Coronavirus Update: US Death Toll May Be Lower Than Predicted With Social Distancing
KEY POINTS
- Experts emphasize the importance of social distancing in stopping coronavirus
- Earlier projected models of death toll only accounted for 50 percent social distancing
- New models now have lower death tolls with 90 percent social distancing in place
Health officials in the United States said that deaths due to coronavirus could be lower than the original projections if the public practiced social distancing.
Various health researchers have been creating new forecast models of the outbreak with social distancing factored into the equation.
These experts said that the U.S. death toll might be under the 100,000-to-240,000 figure, which was released by the White House Coronavirus Task Force last week under Dr. Deborah Birx. She said that the projections were made from a "combination of models."

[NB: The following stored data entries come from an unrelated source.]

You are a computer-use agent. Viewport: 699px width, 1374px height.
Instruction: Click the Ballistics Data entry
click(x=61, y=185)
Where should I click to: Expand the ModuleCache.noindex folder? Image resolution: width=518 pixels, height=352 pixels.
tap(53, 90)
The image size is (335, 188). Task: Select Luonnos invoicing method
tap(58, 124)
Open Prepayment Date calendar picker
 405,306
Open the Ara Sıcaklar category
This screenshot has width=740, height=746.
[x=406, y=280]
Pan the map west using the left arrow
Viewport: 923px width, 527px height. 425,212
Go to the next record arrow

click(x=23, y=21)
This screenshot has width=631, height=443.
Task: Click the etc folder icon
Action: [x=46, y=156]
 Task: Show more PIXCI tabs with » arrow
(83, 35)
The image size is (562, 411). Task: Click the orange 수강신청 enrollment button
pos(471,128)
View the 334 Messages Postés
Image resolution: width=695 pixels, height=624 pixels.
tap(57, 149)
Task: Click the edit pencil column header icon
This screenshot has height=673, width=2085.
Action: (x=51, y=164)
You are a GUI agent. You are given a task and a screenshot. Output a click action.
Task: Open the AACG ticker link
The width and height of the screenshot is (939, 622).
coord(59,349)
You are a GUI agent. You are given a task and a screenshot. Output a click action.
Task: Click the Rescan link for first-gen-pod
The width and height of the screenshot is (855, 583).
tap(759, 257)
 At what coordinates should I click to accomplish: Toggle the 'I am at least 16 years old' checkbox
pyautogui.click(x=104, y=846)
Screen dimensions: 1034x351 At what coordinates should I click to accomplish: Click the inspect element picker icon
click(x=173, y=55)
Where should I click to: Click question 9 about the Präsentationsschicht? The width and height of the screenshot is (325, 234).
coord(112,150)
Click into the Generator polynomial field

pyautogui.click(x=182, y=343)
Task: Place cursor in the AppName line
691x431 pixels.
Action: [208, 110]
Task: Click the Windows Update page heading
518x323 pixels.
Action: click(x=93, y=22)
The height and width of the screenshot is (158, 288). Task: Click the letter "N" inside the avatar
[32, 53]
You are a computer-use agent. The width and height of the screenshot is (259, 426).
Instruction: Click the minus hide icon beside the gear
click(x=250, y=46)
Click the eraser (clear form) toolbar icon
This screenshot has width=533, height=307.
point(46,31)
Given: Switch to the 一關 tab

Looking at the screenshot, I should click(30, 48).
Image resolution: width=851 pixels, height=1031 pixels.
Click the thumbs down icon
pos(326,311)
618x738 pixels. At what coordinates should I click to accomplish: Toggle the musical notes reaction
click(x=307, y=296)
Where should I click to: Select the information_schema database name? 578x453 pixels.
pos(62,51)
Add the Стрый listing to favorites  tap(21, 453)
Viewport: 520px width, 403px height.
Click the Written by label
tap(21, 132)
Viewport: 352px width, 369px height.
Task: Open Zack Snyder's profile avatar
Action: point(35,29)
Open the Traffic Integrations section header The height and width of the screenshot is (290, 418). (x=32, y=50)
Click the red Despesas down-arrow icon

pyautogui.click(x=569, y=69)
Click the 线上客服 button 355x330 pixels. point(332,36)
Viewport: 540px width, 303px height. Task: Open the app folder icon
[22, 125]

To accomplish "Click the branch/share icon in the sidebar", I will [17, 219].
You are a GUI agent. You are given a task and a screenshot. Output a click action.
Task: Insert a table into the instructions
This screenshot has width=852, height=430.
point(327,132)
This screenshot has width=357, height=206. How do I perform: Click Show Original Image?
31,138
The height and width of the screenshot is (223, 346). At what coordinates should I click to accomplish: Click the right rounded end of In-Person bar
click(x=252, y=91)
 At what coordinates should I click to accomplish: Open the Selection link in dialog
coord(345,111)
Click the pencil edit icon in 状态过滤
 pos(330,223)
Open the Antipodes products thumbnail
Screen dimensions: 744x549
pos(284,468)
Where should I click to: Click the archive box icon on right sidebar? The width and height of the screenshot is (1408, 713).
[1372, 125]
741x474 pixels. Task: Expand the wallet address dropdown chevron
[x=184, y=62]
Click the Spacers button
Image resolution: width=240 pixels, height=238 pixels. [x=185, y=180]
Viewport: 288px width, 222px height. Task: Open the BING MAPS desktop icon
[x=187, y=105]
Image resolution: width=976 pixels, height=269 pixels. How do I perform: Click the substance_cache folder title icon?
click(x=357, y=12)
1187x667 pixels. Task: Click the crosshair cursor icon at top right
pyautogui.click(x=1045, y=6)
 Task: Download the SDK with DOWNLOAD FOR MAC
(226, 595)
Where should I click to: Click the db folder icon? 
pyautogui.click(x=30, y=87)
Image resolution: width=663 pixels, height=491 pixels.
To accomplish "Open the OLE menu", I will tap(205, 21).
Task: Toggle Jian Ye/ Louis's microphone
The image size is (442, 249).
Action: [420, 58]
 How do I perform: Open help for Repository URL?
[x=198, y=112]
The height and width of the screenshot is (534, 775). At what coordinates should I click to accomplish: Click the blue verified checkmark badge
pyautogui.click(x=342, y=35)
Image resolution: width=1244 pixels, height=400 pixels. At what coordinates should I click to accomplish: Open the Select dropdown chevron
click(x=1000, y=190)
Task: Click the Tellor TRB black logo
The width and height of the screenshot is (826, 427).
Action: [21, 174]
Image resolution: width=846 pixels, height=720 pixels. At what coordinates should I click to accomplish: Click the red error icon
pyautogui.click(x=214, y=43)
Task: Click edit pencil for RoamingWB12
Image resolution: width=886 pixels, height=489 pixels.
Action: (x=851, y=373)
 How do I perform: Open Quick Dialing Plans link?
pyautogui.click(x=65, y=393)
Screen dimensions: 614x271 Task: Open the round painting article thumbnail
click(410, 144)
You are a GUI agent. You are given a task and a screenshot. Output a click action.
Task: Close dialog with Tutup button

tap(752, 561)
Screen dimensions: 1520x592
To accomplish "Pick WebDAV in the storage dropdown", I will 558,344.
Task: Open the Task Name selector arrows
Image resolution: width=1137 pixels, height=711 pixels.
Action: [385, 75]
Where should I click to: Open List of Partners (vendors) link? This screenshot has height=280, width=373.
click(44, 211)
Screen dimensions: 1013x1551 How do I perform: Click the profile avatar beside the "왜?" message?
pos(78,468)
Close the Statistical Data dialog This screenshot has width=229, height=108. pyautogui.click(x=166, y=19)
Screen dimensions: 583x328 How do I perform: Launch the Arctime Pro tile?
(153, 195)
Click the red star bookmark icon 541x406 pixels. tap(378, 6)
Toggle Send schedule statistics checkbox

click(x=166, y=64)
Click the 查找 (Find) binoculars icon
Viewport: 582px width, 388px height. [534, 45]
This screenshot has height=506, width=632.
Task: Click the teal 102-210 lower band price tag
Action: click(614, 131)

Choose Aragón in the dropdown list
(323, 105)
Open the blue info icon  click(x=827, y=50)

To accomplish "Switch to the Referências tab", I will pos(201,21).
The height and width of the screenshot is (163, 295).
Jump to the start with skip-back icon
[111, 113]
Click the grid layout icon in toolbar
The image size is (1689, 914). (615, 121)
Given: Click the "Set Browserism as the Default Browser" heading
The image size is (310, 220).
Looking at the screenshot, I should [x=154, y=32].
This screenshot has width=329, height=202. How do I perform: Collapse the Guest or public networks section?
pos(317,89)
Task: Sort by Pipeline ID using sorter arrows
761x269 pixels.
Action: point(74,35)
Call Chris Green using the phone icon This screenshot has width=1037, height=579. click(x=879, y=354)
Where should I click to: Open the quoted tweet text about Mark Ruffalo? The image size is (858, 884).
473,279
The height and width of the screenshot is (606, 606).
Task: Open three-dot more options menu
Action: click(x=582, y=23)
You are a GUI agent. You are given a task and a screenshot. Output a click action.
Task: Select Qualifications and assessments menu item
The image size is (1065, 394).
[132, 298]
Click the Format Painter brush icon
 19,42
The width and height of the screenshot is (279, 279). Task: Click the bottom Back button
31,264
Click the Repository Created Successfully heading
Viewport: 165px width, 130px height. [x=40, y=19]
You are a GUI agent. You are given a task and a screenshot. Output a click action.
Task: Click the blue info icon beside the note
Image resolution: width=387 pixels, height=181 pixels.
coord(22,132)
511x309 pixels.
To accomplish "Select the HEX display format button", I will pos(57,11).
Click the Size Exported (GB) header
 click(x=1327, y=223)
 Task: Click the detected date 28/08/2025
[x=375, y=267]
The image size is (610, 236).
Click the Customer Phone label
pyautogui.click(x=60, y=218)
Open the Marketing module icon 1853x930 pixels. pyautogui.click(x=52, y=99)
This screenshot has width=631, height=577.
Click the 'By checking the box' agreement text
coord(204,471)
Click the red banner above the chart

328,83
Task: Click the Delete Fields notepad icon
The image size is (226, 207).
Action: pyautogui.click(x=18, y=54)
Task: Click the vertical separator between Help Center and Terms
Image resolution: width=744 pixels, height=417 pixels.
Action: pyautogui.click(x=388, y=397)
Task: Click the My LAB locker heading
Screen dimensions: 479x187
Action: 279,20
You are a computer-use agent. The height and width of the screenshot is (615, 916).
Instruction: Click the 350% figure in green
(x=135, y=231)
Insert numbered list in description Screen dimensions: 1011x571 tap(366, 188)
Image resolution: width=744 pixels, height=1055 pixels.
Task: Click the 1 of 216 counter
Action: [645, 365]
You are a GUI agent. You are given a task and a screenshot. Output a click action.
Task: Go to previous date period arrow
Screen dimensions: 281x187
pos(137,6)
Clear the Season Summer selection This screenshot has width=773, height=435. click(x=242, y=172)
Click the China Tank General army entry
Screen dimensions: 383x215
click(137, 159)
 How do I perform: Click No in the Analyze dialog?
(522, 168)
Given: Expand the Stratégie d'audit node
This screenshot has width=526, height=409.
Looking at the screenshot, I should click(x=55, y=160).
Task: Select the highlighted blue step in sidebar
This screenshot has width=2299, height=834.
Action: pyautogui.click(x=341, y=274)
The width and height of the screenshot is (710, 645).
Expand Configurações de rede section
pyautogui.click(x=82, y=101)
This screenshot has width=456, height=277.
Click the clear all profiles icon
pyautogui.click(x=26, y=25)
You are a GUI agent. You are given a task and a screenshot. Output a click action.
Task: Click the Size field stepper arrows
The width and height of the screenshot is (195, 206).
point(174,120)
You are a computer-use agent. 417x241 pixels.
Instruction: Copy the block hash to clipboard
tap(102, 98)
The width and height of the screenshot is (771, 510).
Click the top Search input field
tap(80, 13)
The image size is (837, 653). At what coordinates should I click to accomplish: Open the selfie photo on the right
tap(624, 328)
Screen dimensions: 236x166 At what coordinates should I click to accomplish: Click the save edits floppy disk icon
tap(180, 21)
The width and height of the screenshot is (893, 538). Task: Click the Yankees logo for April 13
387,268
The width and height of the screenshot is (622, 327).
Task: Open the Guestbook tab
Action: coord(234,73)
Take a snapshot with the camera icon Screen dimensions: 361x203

However, 90 percent of Americans have reportedly been observing the physical distancing guidelines from the government. The task force previously projected that only 50 percent of Americans would follow social distancing.
"Those models that were done, they assumed that only about 50% of the American public would pay attention to the recommendations," Centers for Disease Control and Prevention (CDC) director Dr. Robert Redfield said. "In fact, it would seem, a large majority of the American public are taking the social distancing recommendations to heart."
On Monday, an adjusted model of the U.S. death toll projections from the Institute for Health Metrics and Evaluation (IHME), which is often cited by Birx, showed that 81,766 individuals could die from coronavirus in the next four months. The numbers are at least 12,000 lower than the original death toll projection.
Dr. Christopher Murray, the director of the IHME, stressed the importance of social distancing, including school and non-essential business closures, in the newest version of their model. The expert said that the consequences would be greater if social distancing measures are eased off.
"The US will see greater death tolls, the death peak will be later, the burden on hospitals will be much greater and the economic costs will continue to grow," Murray said.
Experts from Harvard also said that their pandemic model projected numbers close to the IHME model that Birx often cites. White House advisor Alessandro Vespignani said that their estimates at Northeastern University are "in the ballpark" of the figures that Birx mentions in the press briefings.
"The model is only as good and as accurate as your assumptions," task force expert Dr. Anthony Fauci said. "And whenever the modelers come in, they give a worst-case scenario and a best-case scenario."